Page 1 of 1

encoding problem

Posted: Thu Oct 11, 2007 5:40 am
by wanah
Hi,

When I performed a search in our website, I realised that there are some characters not shown correctly.

Example:

1: MiWorld - Send A Message - MMS Services - MMS Phone Models
V690, Motorola V80, Motorola V878, Motorola V3, Motorola A668, Motorola E680 • Nokia - Nokia 3100, Nokia 3200, Nokia 3300, Nokia 3530, Nokia 3650, Nokia 3660, ...
http://www.miworld.com.sg/message/miwor ... smodel.jsp

I had checked on the encoding and nothing seems to be abnormal.

Any idea? Thanks!

encoding problem

Posted: Thu Oct 11, 2007 10:46 am
by jason112
8226 is the "dot" manually placed on the left hand side of each paragraph (rather than using normal <li> elements).

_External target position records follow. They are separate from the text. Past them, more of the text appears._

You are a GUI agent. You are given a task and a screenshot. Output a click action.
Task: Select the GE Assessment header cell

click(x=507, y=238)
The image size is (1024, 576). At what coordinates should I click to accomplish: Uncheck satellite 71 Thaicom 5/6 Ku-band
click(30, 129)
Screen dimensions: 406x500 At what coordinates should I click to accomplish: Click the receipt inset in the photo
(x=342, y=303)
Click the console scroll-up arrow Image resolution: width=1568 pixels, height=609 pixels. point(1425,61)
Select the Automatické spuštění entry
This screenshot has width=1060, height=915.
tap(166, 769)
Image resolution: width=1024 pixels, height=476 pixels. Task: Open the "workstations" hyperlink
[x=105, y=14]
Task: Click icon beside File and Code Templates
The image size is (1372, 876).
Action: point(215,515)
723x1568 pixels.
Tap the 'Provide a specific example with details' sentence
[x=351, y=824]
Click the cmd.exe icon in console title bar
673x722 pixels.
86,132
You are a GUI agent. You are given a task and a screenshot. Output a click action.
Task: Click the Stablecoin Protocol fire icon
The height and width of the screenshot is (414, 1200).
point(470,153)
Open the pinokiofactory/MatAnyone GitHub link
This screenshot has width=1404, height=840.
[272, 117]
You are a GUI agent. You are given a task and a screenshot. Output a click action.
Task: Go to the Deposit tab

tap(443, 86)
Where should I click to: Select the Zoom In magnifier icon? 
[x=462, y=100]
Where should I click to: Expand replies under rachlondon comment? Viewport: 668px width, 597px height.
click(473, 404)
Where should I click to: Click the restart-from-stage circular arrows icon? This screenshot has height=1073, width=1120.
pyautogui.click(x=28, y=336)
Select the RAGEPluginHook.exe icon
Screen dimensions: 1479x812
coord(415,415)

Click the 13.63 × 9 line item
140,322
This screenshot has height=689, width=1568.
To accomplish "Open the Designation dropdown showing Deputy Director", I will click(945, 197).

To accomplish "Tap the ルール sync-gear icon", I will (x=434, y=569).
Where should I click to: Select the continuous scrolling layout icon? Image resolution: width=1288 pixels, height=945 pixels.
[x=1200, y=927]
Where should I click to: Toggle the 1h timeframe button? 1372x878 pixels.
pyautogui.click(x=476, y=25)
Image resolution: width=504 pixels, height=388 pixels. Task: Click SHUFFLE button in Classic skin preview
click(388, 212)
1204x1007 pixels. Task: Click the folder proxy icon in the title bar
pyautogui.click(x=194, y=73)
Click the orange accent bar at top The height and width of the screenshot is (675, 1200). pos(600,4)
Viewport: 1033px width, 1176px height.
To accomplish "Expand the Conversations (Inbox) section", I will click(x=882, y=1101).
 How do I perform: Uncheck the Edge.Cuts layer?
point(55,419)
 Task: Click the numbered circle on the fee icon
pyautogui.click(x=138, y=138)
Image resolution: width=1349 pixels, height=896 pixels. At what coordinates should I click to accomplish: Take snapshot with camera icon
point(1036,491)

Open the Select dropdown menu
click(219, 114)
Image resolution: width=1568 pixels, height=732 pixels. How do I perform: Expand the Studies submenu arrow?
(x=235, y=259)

It looks like Webinator is not interpreting this character properly for storage, we'll look in to it.

encoding problem

Posted: Thu Oct 11, 2007 11:18 am
by mark
That page claims to be ISO8859-1 but &#8226; is not a valid character in that set.

encoding problem

Posted: Thu Oct 11, 2007 11:43 am
by jason112
It looks like it's still a problem; http://eureka/test/encoding.html is that page with UTF-8 declared in meta; the dots are still stored as <B7> in the database, which is invalid UTF-8, for both the iso-8859-1 and UTF-8 versions. See the "jasonBoard" profile on crown.

Oddly enough, if I do <geturl> on the original URL, it shows a proper UTF-8 byte sequence in the text (<E2><80><A2>). Any ideas?

encoding problem

Posted: Thu Oct 11, 2007 1:11 pm
by jason112
We've confirmed there's a problem with 8226 references,
and will be releasing a scripts update that fixes it
soon.

The problem is specific to that individual character; are there any other problems you're observing?

encoding problem

Posted: Thu Oct 11, 2007 8:40 pm
by wanah
Ok when I view the source from the browser, &#8226; had actually became &#8226; and that's why it is viewed as &#8226; in the browser. This maybe due to the problem when webinator is crawling and saving the website's content into the database incorrectly.

I think all the non-ascii characters will face this problem. Hope this helps.

encoding problem

Posted: Fri Oct 12, 2007 8:32 am
by jason112
That's different from the behavior we're seeing. If you go to the list/edit URLs page for that URL, what's the body of the page look like? i.e. does it show &8226; on the page, or some invalid character?

encoding problem

Posted: Fri Oct 12, 2007 9:45 am
by jason112
also, what are the storage charset, source default charset (both from All Walk Settings) and display charset (from Search Settings) set to?

encoding problem

Posted: Fri Oct 12, 2007 9:54 am
by Kai
FYI, HTML entities (&...;) are always Unicode, regardless of Content-Type charset, because the official HTML charset is always Unicode; Content-Type charset is merely the "transfer encoding" for raw chars/non-entities.

Of course, sometimes authors nonetheless use entities that refer to the Content-Type charset instead of Unicode (I've wanted a <fetch> option to handle that), but that is incorrect.